Sports Popular sports of the decade: baseball, football, hockey, basketball, tennis, boxing, golf, swimming. American Gertrude Ederle swam across the English Channel in 1926—not only the first woman to do it, but her time of 14 1/2 hours was nearly 2 hours faster than any man. Babe Ruth played for the New York Yankees and set many MLB records: home runs (714), RBIs (2,213), etc. One of the original 5 inductees into the National Baseball Hall of Fame in 1936. 7x World Series champion, 3x in 1920s: ’23, ‘27, ’28.

Literature The "Lost Generation" was the generation that came of age during World War I. The term was popularized by Ernest Hemingway, who used it as one of two contrasting epigraphs for his novel, The Sun Also Rises. In that volume, Hemingway credits the phrase to Gertrude Stein. Term embraces writers of different styles, backgrounds, and genres, many who made Europe (esp. Paris) a center of their literary activities and companionship. The generation was “lost” in the sense that its inherited values were no longer relevant in the postwar world and because of its social, political, artistic, and spiritual alienation from the U.S.

Critical Overview of The Great Gatsby While fellow writers praised Fitzgerald’s The Great Gatsby, critics offered less favorable reviews.

Fellow Writers Fellow novelist Ernest Hemingway remarked, "If he could write a book as fine as 'The Great Gatsby' I was sure that he could write an even better one." Gertrude Stein wrote to Fitzgerald, “Have read your book and it is a good book.
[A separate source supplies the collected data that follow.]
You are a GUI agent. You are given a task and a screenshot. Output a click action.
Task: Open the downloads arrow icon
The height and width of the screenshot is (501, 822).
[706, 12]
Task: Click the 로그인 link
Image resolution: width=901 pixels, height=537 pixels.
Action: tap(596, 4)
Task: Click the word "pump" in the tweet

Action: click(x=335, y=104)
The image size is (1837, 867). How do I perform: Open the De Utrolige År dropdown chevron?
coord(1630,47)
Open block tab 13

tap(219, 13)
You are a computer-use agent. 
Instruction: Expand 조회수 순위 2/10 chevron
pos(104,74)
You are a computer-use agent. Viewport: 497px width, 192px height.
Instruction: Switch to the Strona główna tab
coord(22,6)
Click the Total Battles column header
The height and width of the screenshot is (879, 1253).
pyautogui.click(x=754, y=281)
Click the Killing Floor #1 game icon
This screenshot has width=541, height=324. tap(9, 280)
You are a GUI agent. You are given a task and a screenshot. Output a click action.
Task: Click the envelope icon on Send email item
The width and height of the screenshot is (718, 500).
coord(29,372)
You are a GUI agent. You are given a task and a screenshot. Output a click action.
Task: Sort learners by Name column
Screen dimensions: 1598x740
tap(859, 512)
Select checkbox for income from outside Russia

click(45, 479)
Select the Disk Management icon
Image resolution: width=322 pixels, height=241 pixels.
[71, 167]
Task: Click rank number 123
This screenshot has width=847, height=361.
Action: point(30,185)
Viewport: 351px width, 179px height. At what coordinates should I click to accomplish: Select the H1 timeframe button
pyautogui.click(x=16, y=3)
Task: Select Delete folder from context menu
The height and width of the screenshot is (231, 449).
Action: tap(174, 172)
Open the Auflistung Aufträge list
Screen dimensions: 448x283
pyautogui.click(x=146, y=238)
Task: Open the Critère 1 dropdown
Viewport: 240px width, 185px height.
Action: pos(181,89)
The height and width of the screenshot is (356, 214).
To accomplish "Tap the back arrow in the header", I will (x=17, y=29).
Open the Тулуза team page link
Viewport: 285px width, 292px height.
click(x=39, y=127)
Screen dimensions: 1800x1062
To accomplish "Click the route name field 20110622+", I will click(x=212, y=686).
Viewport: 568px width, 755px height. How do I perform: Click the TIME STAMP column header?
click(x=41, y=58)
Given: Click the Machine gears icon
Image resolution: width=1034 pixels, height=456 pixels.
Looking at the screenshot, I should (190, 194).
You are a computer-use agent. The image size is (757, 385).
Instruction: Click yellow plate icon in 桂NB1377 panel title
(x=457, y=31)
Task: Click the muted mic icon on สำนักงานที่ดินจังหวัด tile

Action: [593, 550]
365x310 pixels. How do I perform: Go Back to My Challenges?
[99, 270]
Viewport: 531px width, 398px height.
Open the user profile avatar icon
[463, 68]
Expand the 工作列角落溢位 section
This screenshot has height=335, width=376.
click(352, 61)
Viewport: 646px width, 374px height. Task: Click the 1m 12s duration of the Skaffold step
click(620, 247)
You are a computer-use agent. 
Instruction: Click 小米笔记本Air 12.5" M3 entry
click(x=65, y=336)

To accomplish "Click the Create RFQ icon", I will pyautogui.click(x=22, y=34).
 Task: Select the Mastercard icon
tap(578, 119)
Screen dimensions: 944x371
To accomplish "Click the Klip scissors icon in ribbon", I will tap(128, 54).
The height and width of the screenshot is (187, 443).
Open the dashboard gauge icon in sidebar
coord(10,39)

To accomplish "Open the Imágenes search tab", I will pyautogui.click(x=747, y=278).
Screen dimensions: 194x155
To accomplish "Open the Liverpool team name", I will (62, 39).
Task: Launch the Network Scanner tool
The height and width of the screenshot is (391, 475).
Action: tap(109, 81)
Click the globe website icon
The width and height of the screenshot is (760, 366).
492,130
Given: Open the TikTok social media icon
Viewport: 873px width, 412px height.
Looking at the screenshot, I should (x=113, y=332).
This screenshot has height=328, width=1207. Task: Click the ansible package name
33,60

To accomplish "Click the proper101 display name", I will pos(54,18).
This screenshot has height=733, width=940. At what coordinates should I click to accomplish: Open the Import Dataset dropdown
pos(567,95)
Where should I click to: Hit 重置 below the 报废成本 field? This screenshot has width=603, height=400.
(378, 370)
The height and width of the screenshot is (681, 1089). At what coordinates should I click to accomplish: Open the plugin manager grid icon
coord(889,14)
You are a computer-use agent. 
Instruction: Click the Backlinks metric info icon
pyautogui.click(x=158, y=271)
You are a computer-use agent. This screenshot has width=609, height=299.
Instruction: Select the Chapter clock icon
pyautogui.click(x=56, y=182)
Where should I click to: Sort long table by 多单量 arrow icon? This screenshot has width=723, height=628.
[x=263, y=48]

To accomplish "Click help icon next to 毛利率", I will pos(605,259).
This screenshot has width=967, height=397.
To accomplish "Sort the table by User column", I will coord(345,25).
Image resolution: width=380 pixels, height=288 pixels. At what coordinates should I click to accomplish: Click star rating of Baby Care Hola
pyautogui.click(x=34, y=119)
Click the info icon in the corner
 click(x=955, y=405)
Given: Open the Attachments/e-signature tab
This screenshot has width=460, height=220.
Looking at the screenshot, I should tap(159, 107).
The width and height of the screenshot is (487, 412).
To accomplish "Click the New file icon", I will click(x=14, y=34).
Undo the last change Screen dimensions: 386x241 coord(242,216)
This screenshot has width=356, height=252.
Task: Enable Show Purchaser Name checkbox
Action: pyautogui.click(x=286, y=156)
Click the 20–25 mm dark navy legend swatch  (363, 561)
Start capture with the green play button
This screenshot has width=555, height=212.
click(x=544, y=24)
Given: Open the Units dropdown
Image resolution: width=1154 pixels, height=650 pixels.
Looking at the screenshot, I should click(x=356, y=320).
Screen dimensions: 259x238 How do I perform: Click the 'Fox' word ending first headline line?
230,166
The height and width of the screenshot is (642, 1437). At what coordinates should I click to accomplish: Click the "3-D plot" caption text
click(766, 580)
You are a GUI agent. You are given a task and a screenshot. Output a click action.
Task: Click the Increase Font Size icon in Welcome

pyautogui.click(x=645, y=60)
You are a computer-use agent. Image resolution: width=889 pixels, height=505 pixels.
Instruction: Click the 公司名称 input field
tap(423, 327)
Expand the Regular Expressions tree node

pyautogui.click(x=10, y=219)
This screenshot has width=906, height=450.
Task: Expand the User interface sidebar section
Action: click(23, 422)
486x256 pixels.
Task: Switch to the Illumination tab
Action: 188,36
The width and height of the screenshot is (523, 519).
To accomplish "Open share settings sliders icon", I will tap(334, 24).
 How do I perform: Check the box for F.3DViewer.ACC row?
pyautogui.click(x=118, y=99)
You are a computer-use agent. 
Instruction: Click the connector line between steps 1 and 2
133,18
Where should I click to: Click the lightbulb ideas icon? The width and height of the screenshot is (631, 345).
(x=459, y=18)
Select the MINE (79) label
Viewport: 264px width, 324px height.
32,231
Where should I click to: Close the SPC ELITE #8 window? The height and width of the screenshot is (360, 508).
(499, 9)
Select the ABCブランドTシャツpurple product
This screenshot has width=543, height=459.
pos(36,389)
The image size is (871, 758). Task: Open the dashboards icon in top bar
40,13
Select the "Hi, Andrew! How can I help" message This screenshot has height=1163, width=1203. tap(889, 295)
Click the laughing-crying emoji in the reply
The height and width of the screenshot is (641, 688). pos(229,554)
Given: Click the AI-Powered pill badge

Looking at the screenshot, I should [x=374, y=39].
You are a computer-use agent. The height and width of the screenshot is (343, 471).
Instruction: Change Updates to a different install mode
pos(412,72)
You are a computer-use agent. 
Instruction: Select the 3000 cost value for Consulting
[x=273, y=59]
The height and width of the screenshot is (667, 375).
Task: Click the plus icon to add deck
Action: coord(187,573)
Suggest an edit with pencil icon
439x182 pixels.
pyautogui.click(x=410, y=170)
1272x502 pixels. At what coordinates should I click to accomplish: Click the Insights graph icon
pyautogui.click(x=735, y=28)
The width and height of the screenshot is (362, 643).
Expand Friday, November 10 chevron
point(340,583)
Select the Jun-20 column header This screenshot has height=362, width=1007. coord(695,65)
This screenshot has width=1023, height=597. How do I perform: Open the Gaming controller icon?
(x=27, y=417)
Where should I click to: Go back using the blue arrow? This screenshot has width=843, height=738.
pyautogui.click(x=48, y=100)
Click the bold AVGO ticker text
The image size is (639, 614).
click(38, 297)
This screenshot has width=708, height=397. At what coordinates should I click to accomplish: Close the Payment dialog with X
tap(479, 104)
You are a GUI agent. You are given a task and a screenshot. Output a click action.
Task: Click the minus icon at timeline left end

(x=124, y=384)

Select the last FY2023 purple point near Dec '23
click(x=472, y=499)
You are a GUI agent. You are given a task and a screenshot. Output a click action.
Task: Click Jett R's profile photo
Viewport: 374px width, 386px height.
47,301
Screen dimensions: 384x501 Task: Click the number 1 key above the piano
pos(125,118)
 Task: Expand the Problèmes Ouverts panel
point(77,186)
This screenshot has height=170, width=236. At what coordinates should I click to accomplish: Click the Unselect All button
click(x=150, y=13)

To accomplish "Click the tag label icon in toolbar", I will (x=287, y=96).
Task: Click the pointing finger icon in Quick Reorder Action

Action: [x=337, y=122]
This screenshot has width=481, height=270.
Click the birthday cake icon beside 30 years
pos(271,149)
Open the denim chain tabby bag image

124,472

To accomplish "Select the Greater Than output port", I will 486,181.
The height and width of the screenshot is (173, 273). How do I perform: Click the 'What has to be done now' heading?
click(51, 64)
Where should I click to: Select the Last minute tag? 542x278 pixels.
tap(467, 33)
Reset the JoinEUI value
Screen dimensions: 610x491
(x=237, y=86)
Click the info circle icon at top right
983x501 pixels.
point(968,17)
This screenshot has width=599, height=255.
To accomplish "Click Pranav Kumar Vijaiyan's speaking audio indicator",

I like the melody of your dedication and it shows that you have a background of beauty and tenderness and that is a comfort.”

Newspaper Reviews The Baltimore Evening Sun called the plot “no more than a glorified anecdote” and the characters “mere marionettes.” The New York Times called the book “neither profound nor durable.” The London Times saw it as “undoubtedly a work of great promise” but criticized its “unpleasant” characters.